### What you will do:
Each entry below needs to be reproduced exactly as given.

### Exercise materials:

-- Opening Marker --

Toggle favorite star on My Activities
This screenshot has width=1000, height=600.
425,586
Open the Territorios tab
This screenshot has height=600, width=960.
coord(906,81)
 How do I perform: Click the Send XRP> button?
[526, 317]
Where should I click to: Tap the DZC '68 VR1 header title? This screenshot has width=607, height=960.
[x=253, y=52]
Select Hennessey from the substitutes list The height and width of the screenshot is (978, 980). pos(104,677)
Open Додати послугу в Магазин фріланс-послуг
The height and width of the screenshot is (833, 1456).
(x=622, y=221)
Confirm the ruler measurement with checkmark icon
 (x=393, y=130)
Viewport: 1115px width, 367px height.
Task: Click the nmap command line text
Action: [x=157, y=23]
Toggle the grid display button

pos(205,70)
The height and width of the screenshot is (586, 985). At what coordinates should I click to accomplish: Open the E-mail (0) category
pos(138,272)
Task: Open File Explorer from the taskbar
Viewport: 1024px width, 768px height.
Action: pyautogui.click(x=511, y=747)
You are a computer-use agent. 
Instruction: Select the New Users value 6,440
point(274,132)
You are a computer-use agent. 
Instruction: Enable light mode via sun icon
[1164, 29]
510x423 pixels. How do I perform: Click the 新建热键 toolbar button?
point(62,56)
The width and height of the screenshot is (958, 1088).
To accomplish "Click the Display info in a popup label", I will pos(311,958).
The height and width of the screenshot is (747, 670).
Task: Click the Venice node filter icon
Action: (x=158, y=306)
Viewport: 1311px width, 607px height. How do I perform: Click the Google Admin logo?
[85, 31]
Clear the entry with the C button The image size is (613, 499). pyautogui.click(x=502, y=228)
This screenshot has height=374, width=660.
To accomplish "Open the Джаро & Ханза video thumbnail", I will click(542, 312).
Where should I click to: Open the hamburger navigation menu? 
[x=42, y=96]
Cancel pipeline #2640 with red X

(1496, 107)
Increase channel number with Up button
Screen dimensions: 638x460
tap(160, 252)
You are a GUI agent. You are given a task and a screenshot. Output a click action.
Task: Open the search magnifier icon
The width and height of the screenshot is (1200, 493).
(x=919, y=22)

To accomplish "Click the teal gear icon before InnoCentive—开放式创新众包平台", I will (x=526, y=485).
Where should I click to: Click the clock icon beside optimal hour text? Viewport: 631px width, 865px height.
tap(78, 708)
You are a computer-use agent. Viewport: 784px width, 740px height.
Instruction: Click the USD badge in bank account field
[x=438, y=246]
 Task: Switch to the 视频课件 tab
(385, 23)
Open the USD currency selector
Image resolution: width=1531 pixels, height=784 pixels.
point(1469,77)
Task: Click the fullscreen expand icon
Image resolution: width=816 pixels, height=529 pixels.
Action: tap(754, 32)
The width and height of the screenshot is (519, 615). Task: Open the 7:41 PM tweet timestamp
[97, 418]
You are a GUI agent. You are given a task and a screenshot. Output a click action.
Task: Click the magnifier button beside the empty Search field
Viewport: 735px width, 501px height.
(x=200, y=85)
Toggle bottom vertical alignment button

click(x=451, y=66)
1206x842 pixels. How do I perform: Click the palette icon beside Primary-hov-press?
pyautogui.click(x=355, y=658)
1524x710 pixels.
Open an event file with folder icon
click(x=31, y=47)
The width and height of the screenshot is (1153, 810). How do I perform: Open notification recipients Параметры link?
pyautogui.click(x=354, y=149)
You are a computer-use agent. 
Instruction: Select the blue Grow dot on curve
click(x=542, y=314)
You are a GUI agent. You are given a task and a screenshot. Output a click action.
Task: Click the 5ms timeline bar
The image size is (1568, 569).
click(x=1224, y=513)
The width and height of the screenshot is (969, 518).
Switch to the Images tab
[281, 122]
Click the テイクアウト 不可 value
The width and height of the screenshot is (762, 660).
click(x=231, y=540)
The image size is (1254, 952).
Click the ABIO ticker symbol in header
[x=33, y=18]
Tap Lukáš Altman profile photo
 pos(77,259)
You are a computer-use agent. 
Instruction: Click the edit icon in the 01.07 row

-- Closing Marker --

### Answer to the exercise:
Toggle favorite star on My Activities
This screenshot has width=1000, height=600.
425,586
Open the Territorios tab
This screenshot has height=600, width=960.
coord(906,81)
 How do I perform: Click the Send XRP> button?
[526, 317]
Where should I click to: Tap the DZC '68 VR1 header title? This screenshot has width=607, height=960.
[x=253, y=52]
Select Hennessey from the substitutes list The height and width of the screenshot is (978, 980). pos(104,677)
Open Додати послугу в Магазин фріланс-послуг
The height and width of the screenshot is (833, 1456).
(x=622, y=221)
Confirm the ruler measurement with checkmark icon
 (x=393, y=130)
Viewport: 1115px width, 367px height.
Task: Click the nmap command line text
Action: [x=157, y=23]
Toggle the grid display button

pos(205,70)
The height and width of the screenshot is (586, 985). At what coordinates should I click to accomplish: Open the E-mail (0) category
pos(138,272)
Task: Open File Explorer from the taskbar
Viewport: 1024px width, 768px height.
Action: pyautogui.click(x=511, y=747)
You are a computer-use agent. 
Instruction: Select the New Users value 6,440
point(274,132)
You are a computer-use agent. 
Instruction: Enable light mode via sun icon
[1164, 29]
510x423 pixels. How do I perform: Click the 新建热键 toolbar button?
point(62,56)
The width and height of the screenshot is (958, 1088).
To accomplish "Click the Display info in a popup label", I will pos(311,958).
The height and width of the screenshot is (747, 670).
Task: Click the Venice node filter icon
Action: (x=158, y=306)
Viewport: 1311px width, 607px height. How do I perform: Click the Google Admin logo?
[85, 31]
Clear the entry with the C button The image size is (613, 499). pyautogui.click(x=502, y=228)
This screenshot has height=374, width=660.
To accomplish "Open the Джаро & Ханза video thumbnail", I will click(542, 312).
Where should I click to: Open the hamburger navigation menu? 
[x=42, y=96]
Cancel pipeline #2640 with red X

(1496, 107)
Increase channel number with Up button
Screen dimensions: 638x460
tap(160, 252)
You are a GUI agent. You are given a task and a screenshot. Output a click action.
Task: Open the search magnifier icon
The width and height of the screenshot is (1200, 493).
(x=919, y=22)

To accomplish "Click the teal gear icon before InnoCentive—开放式创新众包平台", I will (x=526, y=485).
Where should I click to: Click the clock icon beside optimal hour text? Viewport: 631px width, 865px height.
tap(78, 708)
You are a computer-use agent. Viewport: 784px width, 740px height.
Instruction: Click the USD badge in bank account field
[x=438, y=246]
 Task: Switch to the 视频课件 tab
(385, 23)
Open the USD currency selector
Image resolution: width=1531 pixels, height=784 pixels.
point(1469,77)
Task: Click the fullscreen expand icon
Image resolution: width=816 pixels, height=529 pixels.
Action: tap(754, 32)
The width and height of the screenshot is (519, 615). Task: Open the 7:41 PM tweet timestamp
[97, 418]
You are a GUI agent. You are given a task and a screenshot. Output a click action.
Task: Click the magnifier button beside the empty Search field
Viewport: 735px width, 501px height.
(x=200, y=85)
Toggle bottom vertical alignment button

click(x=451, y=66)
1206x842 pixels. How do I perform: Click the palette icon beside Primary-hov-press?
pyautogui.click(x=355, y=658)
1524x710 pixels.
Open an event file with folder icon
click(x=31, y=47)
The width and height of the screenshot is (1153, 810). How do I perform: Open notification recipients Параметры link?
pyautogui.click(x=354, y=149)
You are a computer-use agent. 
Instruction: Select the blue Grow dot on curve
click(x=542, y=314)
You are a GUI agent. You are given a task and a screenshot. Output a click action.
Task: Click the 5ms timeline bar
The image size is (1568, 569).
click(x=1224, y=513)
The width and height of the screenshot is (969, 518).
Switch to the Images tab
[281, 122]
Click the テイクアウト 不可 value
The width and height of the screenshot is (762, 660).
click(x=231, y=540)
The image size is (1254, 952).
Click the ABIO ticker symbol in header
[x=33, y=18]
Tap Lukáš Altman profile photo
 pos(77,259)
You are a computer-use agent. 
Instruction: Click the edit icon in the 01.07 row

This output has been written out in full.